[Data Boundary: Start]

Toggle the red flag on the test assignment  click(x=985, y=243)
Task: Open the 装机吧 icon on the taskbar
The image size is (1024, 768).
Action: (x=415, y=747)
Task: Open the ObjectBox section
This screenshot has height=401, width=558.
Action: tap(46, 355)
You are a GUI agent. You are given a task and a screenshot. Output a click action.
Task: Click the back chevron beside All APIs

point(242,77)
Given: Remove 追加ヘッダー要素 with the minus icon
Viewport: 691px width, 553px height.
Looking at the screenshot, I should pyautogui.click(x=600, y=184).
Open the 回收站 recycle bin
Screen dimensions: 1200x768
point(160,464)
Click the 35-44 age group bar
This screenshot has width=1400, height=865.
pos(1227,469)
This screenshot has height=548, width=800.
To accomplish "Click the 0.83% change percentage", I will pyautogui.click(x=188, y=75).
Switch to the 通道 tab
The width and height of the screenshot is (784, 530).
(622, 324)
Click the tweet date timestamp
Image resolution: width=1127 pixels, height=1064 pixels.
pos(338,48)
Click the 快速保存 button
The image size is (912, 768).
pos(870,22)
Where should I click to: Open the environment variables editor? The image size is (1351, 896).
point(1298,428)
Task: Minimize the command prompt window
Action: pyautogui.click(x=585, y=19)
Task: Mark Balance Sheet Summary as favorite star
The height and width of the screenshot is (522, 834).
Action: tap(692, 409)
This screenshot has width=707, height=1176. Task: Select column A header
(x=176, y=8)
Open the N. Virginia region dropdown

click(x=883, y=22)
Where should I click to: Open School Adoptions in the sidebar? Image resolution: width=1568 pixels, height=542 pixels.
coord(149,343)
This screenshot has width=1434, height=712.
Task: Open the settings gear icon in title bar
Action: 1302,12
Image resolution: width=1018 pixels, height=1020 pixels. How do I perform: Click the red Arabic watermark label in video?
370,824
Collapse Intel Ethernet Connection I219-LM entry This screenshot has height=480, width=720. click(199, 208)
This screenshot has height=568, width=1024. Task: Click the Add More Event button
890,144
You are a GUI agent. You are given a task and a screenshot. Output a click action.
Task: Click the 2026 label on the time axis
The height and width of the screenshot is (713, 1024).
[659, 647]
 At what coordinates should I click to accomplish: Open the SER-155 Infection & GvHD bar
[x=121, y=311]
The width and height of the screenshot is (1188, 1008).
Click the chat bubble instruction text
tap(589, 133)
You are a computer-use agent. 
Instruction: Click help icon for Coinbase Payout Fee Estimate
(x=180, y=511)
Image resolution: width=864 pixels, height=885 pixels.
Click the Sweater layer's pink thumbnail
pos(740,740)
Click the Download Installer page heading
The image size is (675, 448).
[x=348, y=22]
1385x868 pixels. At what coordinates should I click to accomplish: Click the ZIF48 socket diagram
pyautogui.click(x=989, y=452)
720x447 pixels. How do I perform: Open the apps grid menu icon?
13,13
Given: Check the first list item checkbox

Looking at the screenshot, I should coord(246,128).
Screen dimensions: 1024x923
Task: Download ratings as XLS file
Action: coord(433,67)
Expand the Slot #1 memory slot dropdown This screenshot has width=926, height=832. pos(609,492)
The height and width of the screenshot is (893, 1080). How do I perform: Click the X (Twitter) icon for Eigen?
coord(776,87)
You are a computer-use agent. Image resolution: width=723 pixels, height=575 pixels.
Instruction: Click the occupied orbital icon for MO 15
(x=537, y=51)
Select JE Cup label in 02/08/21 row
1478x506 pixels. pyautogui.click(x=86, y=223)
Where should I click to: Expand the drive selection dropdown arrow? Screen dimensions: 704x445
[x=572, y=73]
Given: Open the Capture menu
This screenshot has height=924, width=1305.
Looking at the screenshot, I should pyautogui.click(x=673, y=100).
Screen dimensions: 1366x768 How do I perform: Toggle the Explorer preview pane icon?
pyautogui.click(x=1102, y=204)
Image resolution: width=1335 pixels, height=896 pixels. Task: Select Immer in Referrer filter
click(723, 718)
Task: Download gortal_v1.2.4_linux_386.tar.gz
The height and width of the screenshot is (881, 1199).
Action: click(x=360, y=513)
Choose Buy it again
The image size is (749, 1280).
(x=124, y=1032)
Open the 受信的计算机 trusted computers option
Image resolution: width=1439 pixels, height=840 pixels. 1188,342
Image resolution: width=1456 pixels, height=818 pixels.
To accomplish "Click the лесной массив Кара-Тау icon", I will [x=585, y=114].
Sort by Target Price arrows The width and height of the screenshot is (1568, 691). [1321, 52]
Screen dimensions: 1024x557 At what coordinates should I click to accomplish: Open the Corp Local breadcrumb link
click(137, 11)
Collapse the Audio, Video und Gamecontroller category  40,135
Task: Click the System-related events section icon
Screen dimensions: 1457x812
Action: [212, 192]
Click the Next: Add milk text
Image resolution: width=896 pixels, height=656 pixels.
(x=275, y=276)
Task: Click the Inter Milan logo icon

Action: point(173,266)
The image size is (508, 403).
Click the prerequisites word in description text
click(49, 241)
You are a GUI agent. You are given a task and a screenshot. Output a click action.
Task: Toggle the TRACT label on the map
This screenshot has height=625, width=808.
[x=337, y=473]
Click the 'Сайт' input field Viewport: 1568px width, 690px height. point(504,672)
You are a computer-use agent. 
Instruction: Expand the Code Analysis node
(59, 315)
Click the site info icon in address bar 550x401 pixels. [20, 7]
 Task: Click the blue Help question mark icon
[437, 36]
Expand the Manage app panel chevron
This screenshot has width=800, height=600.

[Data Boundary: End]

▶ Task item: Exactness is what counts here: write out every record again.

▶ Finished task:
Toggle the red flag on the test assignment  click(x=985, y=243)
Task: Open the 装机吧 icon on the taskbar
The image size is (1024, 768).
Action: (x=415, y=747)
Task: Open the ObjectBox section
This screenshot has height=401, width=558.
Action: tap(46, 355)
You are a GUI agent. You are given a task and a screenshot. Output a click action.
Task: Click the back chevron beside All APIs

point(242,77)
Given: Remove 追加ヘッダー要素 with the minus icon
Viewport: 691px width, 553px height.
Looking at the screenshot, I should pyautogui.click(x=600, y=184).
Open the 回收站 recycle bin
Screen dimensions: 1200x768
point(160,464)
Click the 35-44 age group bar
This screenshot has width=1400, height=865.
pos(1227,469)
This screenshot has height=548, width=800.
To accomplish "Click the 0.83% change percentage", I will pyautogui.click(x=188, y=75).
Switch to the 通道 tab
The width and height of the screenshot is (784, 530).
(622, 324)
Click the tweet date timestamp
Image resolution: width=1127 pixels, height=1064 pixels.
pos(338,48)
Click the 快速保存 button
The image size is (912, 768).
pos(870,22)
Where should I click to: Open the environment variables editor? The image size is (1351, 896).
point(1298,428)
Task: Minimize the command prompt window
Action: pyautogui.click(x=585, y=19)
Task: Mark Balance Sheet Summary as favorite star
The height and width of the screenshot is (522, 834).
Action: tap(692, 409)
This screenshot has width=707, height=1176. Task: Select column A header
(x=176, y=8)
Open the N. Virginia region dropdown

click(x=883, y=22)
Where should I click to: Open School Adoptions in the sidebar? Image resolution: width=1568 pixels, height=542 pixels.
coord(149,343)
This screenshot has width=1434, height=712.
Task: Open the settings gear icon in title bar
Action: 1302,12
Image resolution: width=1018 pixels, height=1020 pixels. How do I perform: Click the red Arabic watermark label in video?
370,824
Collapse Intel Ethernet Connection I219-LM entry This screenshot has height=480, width=720. click(199, 208)
This screenshot has height=568, width=1024. Task: Click the Add More Event button
890,144
You are a GUI agent. You are given a task and a screenshot. Output a click action.
Task: Click the 2026 label on the time axis
The height and width of the screenshot is (713, 1024).
[659, 647]
 At what coordinates should I click to accomplish: Open the SER-155 Infection & GvHD bar
[x=121, y=311]
The width and height of the screenshot is (1188, 1008).
Click the chat bubble instruction text
tap(589, 133)
You are a computer-use agent. 
Instruction: Click help icon for Coinbase Payout Fee Estimate
(x=180, y=511)
Image resolution: width=864 pixels, height=885 pixels.
Click the Sweater layer's pink thumbnail
pos(740,740)
Click the Download Installer page heading
The image size is (675, 448).
[x=348, y=22]
1385x868 pixels. At what coordinates should I click to accomplish: Click the ZIF48 socket diagram
pyautogui.click(x=989, y=452)
720x447 pixels. How do I perform: Open the apps grid menu icon?
13,13
Given: Check the first list item checkbox

Looking at the screenshot, I should coord(246,128).
Screen dimensions: 1024x923
Task: Download ratings as XLS file
Action: coord(433,67)
Expand the Slot #1 memory slot dropdown This screenshot has width=926, height=832. pos(609,492)
The height and width of the screenshot is (893, 1080). How do I perform: Click the X (Twitter) icon for Eigen?
coord(776,87)
You are a computer-use agent. Image resolution: width=723 pixels, height=575 pixels.
Instruction: Click the occupied orbital icon for MO 15
(x=537, y=51)
Select JE Cup label in 02/08/21 row
1478x506 pixels. pyautogui.click(x=86, y=223)
Where should I click to: Expand the drive selection dropdown arrow? Screen dimensions: 704x445
[x=572, y=73]
Given: Open the Capture menu
This screenshot has height=924, width=1305.
Looking at the screenshot, I should pyautogui.click(x=673, y=100).
Screen dimensions: 1366x768 How do I perform: Toggle the Explorer preview pane icon?
pyautogui.click(x=1102, y=204)
Image resolution: width=1335 pixels, height=896 pixels. Task: Select Immer in Referrer filter
click(723, 718)
Task: Download gortal_v1.2.4_linux_386.tar.gz
The height and width of the screenshot is (881, 1199).
Action: click(x=360, y=513)
Choose Buy it again
The image size is (749, 1280).
(x=124, y=1032)
Open the 受信的计算机 trusted computers option
Image resolution: width=1439 pixels, height=840 pixels. 1188,342
Image resolution: width=1456 pixels, height=818 pixels.
To accomplish "Click the лесной массив Кара-Тау icon", I will [x=585, y=114].
Sort by Target Price arrows The width and height of the screenshot is (1568, 691). [1321, 52]
Screen dimensions: 1024x557 At what coordinates should I click to accomplish: Open the Corp Local breadcrumb link
click(137, 11)
Collapse the Audio, Video und Gamecontroller category  40,135
Task: Click the System-related events section icon
Screen dimensions: 1457x812
Action: [212, 192]
Click the Next: Add milk text
Image resolution: width=896 pixels, height=656 pixels.
(x=275, y=276)
Task: Click the Inter Milan logo icon

Action: point(173,266)
The image size is (508, 403).
Click the prerequisites word in description text
click(49, 241)
You are a GUI agent. You are given a task and a screenshot. Output a click action.
Task: Toggle the TRACT label on the map
This screenshot has height=625, width=808.
[x=337, y=473]
Click the 'Сайт' input field Viewport: 1568px width, 690px height. point(504,672)
You are a computer-use agent. 
Instruction: Expand the Code Analysis node
(59, 315)
Click the site info icon in address bar 550x401 pixels. [20, 7]
 Task: Click the blue Help question mark icon
[437, 36]
Expand the Manage app panel chevron
This screenshot has width=800, height=600.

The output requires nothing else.